Word and element locating records:
----------

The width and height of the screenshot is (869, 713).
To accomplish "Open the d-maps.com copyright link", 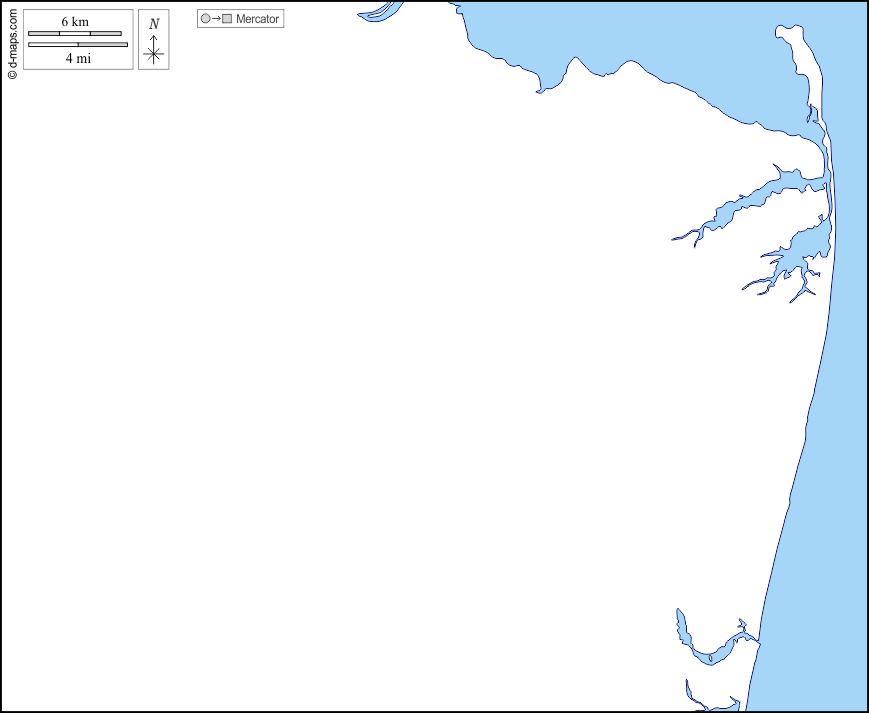I will click(12, 40).
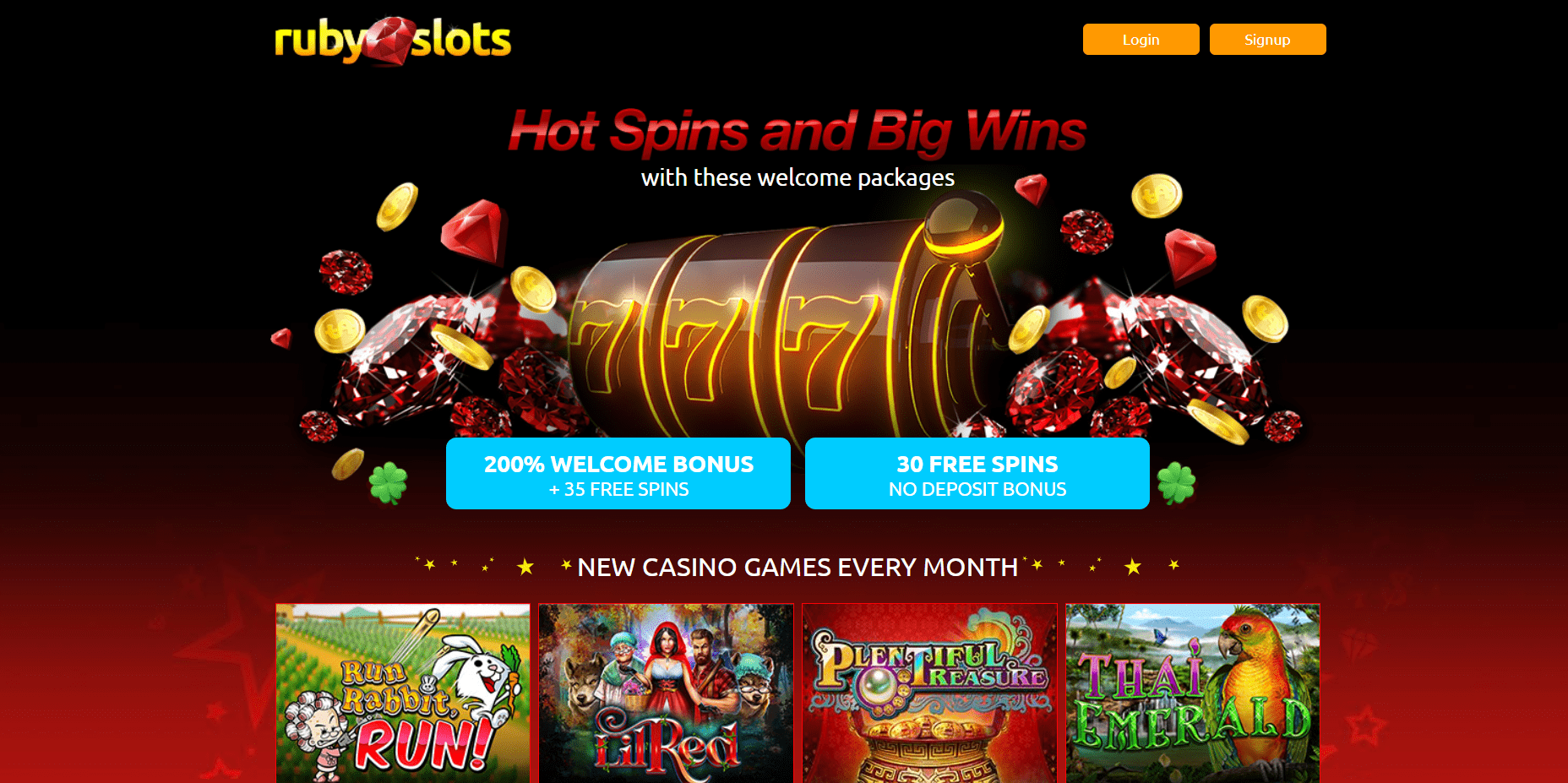Click the Hot Spins and Big Wins headline
Image resolution: width=1568 pixels, height=783 pixels.
(798, 132)
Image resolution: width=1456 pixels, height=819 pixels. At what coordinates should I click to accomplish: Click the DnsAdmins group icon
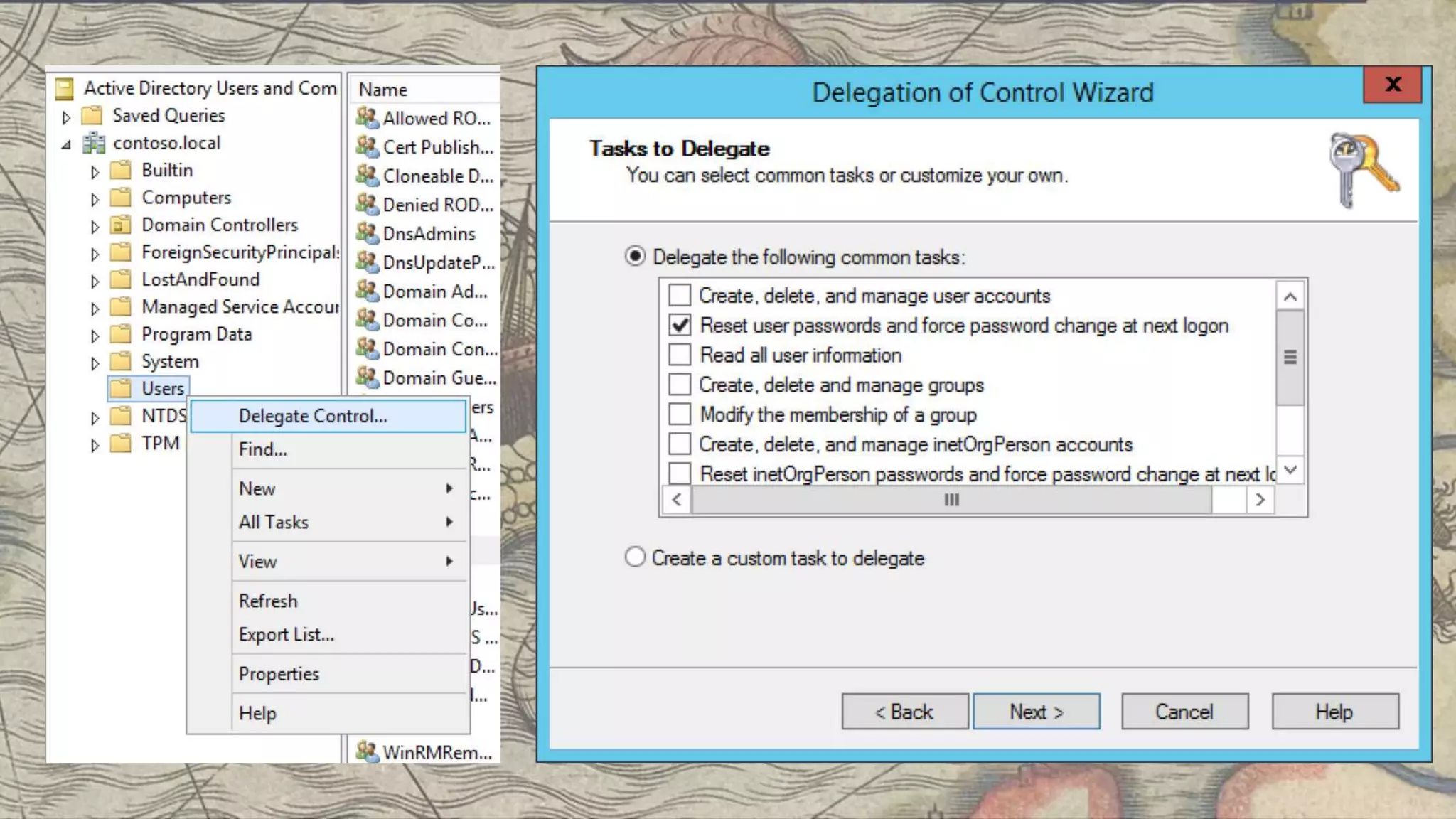pos(367,232)
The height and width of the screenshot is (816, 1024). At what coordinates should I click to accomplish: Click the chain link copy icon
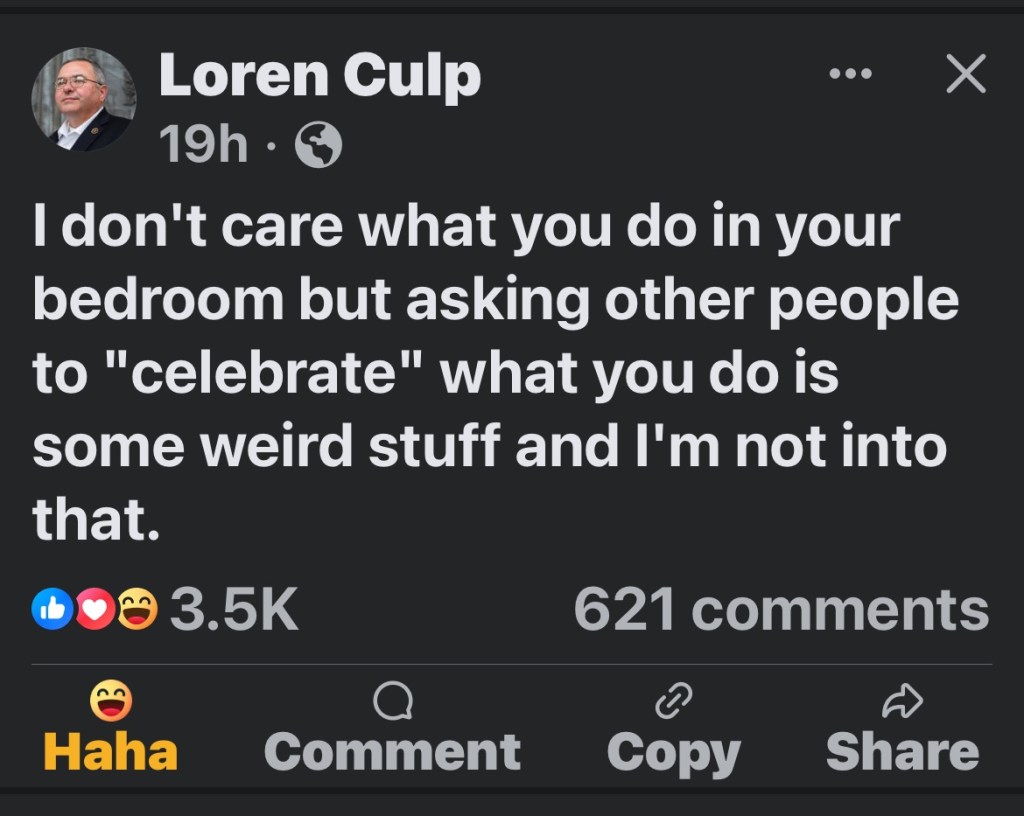(673, 701)
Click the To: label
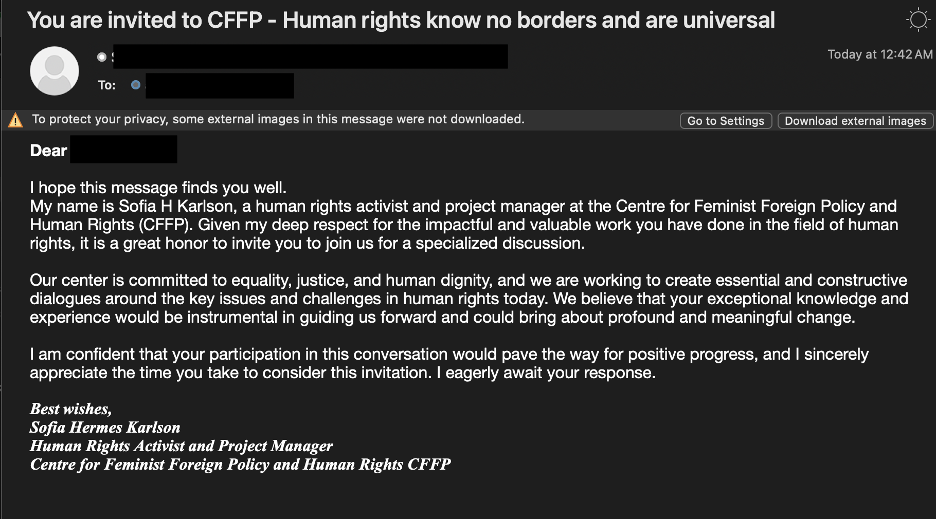This screenshot has width=936, height=520. point(107,85)
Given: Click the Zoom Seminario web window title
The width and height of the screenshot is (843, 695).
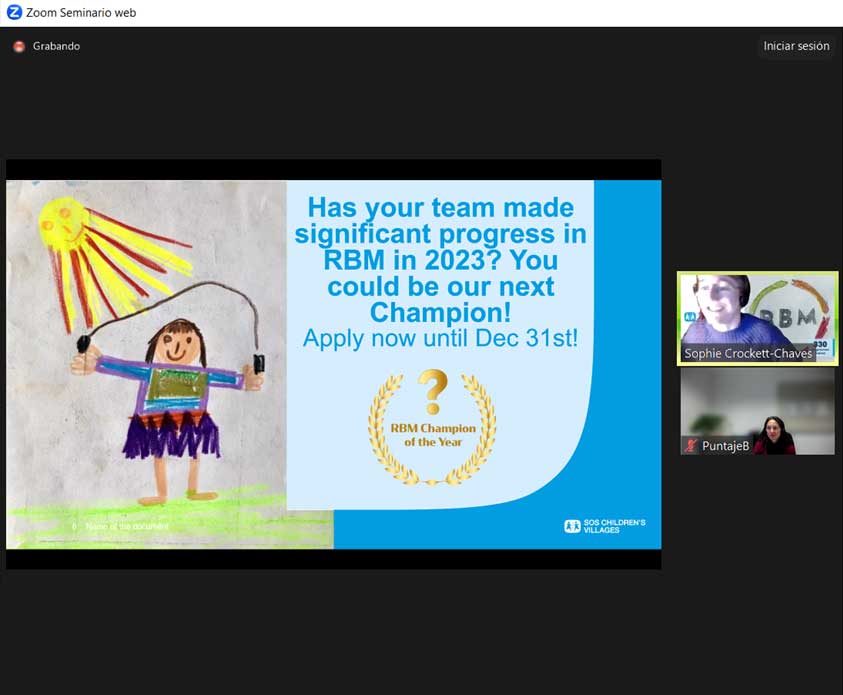Looking at the screenshot, I should pos(82,13).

----------

SHORT PROBLEM: Could you repeat these records word for word, starting at the line containing "Given: Click the" and continuing through the end of the records, with the pictures left out?

OUTPUT:
Given: Click the Zoom Seminario web window title
The width and height of the screenshot is (843, 695).
Looking at the screenshot, I should pos(82,13).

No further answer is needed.